At the Reimagining AI in Healthcare event hosted at Atal Incubation Centre – CCMB, a recurring message cut through the excitement around technological advancement: artificial intelligence will only matter in healthcare if it meaningfully improves population health outcomes.
Speaking at the event, Dr. N. Krishna Reddy underscored that the promise of AI lies not merely in innovation but in its ethical and equitable application across health systems. Drawing from his experience working at the intersection of policy, implementation, and health systems strengthening, he highlighted how AI tools must be designed to respond to real-world challenges, particularly in diverse, resource-constrained settings.
Dr. Reddy emphasized the role of AI in bridging language and literacy gaps in health communication, strengthening disease surveillance, and supporting behaviour change interventions. However, he cautioned that technology alone cannot deliver impact. Human capacity, appropriate skills, strong governance frameworks, and ethical deployment are essential to ensure that AI solutions do not widen existing inequities.

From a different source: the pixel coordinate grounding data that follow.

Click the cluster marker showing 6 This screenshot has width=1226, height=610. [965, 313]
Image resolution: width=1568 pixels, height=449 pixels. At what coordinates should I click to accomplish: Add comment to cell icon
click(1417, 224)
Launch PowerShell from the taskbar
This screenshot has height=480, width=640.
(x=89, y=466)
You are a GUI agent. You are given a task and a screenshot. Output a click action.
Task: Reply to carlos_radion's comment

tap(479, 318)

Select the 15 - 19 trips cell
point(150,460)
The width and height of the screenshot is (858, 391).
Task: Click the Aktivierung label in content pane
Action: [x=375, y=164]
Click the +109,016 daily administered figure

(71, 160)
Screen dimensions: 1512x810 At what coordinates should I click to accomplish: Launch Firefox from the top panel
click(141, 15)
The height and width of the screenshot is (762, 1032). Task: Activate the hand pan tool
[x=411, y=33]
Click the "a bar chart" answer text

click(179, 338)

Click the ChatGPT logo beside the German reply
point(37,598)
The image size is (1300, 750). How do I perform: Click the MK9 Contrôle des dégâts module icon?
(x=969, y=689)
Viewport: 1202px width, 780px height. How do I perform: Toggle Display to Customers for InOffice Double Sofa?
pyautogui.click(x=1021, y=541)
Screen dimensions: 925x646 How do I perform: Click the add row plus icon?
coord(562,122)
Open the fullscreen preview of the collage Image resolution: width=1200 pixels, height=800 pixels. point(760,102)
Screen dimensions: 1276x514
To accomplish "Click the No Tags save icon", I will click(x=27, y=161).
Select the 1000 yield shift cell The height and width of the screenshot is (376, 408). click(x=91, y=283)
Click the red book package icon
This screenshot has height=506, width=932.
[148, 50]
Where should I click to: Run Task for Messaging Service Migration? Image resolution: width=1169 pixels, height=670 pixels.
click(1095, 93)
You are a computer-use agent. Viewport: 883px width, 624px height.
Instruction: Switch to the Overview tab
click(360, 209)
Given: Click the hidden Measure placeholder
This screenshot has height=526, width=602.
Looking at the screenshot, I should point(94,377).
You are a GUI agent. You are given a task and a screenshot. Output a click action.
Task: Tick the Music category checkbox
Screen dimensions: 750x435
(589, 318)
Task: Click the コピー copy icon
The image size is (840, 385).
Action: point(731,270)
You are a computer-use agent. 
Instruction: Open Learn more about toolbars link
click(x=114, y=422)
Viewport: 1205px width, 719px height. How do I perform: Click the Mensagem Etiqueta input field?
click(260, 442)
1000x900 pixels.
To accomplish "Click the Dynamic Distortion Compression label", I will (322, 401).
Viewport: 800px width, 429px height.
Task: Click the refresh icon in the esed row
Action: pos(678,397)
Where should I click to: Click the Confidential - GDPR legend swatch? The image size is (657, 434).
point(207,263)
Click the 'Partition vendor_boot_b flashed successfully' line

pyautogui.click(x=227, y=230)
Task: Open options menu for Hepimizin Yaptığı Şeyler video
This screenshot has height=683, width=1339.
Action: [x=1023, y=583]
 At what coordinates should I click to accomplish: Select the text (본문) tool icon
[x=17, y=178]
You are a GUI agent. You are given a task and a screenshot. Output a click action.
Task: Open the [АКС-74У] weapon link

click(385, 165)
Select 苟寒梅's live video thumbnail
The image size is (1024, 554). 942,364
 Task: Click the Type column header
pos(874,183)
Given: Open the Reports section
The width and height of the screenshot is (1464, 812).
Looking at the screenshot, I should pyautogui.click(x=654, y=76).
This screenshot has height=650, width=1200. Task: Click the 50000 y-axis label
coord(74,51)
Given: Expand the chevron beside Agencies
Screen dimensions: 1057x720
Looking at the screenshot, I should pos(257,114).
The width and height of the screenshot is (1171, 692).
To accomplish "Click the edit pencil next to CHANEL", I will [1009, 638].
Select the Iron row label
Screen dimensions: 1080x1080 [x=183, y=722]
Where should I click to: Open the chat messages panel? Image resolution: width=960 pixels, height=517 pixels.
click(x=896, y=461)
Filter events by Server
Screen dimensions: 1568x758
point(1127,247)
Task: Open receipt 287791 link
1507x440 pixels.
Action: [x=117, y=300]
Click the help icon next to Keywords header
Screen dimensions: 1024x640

The discussions at the event, also reported widely in national and regional media, reinforced the need for public health–oriented AI that prioritizes inclusion, transparency, and accountability. Experts stressed that investments in digital health must go hand in hand with investments in people, institutions, and systems.
For ACCESS Health International, these conversations align closely with ongoing work to support governments and partners in translating innovation into sustainable health impact. As Dr. Reddy noted, the real measure of success for AI in healthcare will be its ability to serve populations at scale, ethically, equitably, and effectively.